Jon Speelman’s excellent (for which read, his daily column has given me great pleasure over more years than I can remember) column in the Independent today caught my fancy.

Bacrot’s 55b5! is one of the those moves which are surprising-until-you-see-them-and-then-obvious, the type of move that I like to deceive myself into thinking I would have played: the type I call ‘obvious’. The honest part of me knows I wouldn’t, and that I would be likely to have played Bf1 with the forelorn hope of getting to the h3-c8 diagonal; only if I had a good deal of time might I have understood that opening more lines was necessary. Bacrot’s move opens more lines (diagonals) so that by losing a tempo he has a chance of breaking through, as he does in the game.

I was also intrigued by Jon’s very last words: I think Black can just hold. I played through the game (on the Chessbase online app on my iPad) and indeed could see why Jon said this. I decided to use this position which had a bit of doubt in it to do my first test of the newly released Finalgen software.

The result is indeed a draw: Jon was correct.

What intrigued me was that only two moves draw, the rest lose. So, I decided to explore the position a bit with Finalgen.
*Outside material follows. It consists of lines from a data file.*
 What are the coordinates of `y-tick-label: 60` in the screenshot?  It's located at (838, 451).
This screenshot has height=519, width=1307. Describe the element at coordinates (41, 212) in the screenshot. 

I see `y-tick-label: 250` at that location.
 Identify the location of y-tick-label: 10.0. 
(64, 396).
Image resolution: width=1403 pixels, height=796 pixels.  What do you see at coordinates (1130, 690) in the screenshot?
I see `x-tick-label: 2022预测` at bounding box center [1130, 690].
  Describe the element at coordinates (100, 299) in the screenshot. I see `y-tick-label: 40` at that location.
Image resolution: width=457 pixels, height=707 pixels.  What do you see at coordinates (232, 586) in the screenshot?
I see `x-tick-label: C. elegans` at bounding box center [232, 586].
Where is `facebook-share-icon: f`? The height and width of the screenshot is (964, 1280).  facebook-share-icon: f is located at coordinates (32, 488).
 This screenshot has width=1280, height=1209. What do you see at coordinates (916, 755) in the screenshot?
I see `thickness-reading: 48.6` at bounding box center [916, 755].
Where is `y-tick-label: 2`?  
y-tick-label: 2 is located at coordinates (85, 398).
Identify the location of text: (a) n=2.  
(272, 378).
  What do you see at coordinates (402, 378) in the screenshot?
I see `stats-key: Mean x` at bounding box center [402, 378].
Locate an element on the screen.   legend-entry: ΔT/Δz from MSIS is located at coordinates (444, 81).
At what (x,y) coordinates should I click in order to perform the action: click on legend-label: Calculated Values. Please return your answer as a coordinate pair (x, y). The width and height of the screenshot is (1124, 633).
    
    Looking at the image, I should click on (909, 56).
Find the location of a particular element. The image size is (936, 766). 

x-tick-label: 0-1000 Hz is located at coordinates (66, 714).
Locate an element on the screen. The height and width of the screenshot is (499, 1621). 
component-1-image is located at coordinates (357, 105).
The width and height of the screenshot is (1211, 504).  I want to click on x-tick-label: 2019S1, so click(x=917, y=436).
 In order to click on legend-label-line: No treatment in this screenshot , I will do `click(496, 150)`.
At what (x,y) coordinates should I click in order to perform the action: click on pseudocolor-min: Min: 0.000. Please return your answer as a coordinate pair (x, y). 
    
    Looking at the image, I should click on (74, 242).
Firstly, this is the evaluation had it been black to move:

 


Only one move draws: the rest lose. I think with a lot more study I perhaps could get an understanding of the position, but whether in practice I could draw as black I am not so sure. I think that playing white, the best strategy is to fumble around with the bishop and king, and see what comes up, rather than doing something committal such as advancing the c pawn. For instance, this is the tablebase after 1 Be4:
It is not obvious to me whilst the only drawing moves are Kd7 or Kf6. Also, by moving forward step by step in Finalgen, at each stage black has only one or two safe moves, the rest losing: maybe there is a pattern, maybe some squares are mined, but black would be walking on eggshells, to be sure.